Loyd Case recently noted that the standard 3-prong computer power connector is.. not so standard any more:
I have yet to see any of these mutant rounded power connectors yet, but I'm surprised that Dell-- a company that built its entire empire around the very concept of beige box PC standardization-- would be cheeky enough to introduce a non-standard power connector. Dell has improved a bit in the design area, but the last thing they need to be redesigning is the standard 3-pin computer power connector.
The 3-pin power connector isn't much to look at, but it's one of the few bright spots in an otherwise hopeless morass of incompatible consumer electronics connectors. Take a look at this fistful of 2-pin power connectors:
Given the three zillion different 2-pin power cords out there, it's a miracle that the other end of the cable is standardized. How did we screw that up?
And this is just for computers, mind you. Once we factor in cell phones, PDAs, MP3 players, routers, etcetera, the situation worsens considerably. We moved from North Carolina to California almost a year ago and I still can't find the power adapter for our XM Satellite radio boombox.. among other things.
These power bricks can power a multitude of devices via interchangeable cord tips. Assuming the correct power tip is available, of course. The best solution would be for manufacturers to standardize on a common set of power connectors. I won't be holding my breath until that happens.
Jef Raskin, in The Humane Interface, points out yet another problem with connectors: sex.

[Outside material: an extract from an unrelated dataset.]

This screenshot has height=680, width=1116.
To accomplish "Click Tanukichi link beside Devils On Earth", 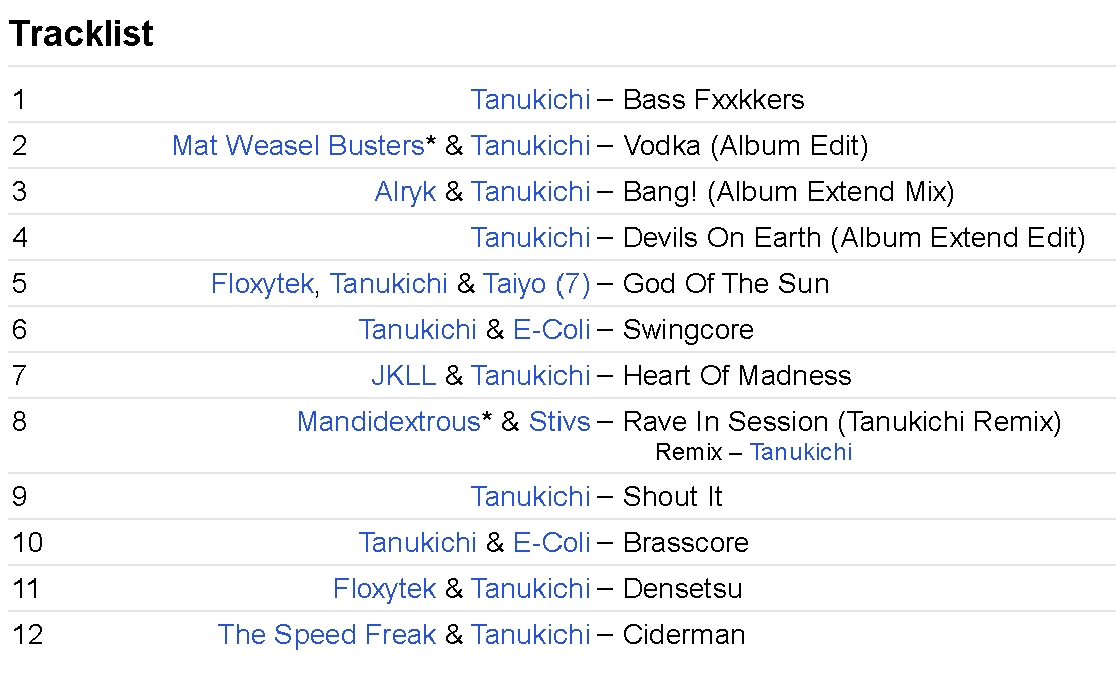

A conventional connector pair is typically built as a male connector with pins and a mating female connector with sockets. This approach results in an inventory of eight kinds of parts that can be used as connectors on equipment or cables:
- Male connector for equipment
- Female connector for equipment
- Male connector for cables
- Female connector for cables
- Male-to-female adapters
- Female-to-male adapters
- Male-to-male adapters
- Female-to-female adapters
Jef proposes a hermaphroditic connector:
Raskin outlines the advantages of a connector that's both male and female:
If you have two hermaphroditic cables of a given class, you can use the cables either as two seperate cables or joined together into one extended cable. In some cases, the hermaphroditic connector would be no more expensive or complex than a standard, sexed connector. This will not always be true; in many cases, a hermaphroditic connector will be somewhat more complex and more expensive to manufacture. But the added expense is counterbalanced by such factors as:
- Increased user satisfaction
- Simpler manuals
- Fewer manufacturing setups are required
- Distributors and retailers needing to stock fewer different items
Unfortunately, hermaphroditic connectors haven't caught on, at least for consumer electronics. And I still have about a fifty percent chance of plugging a USB cable in right side up on any given day.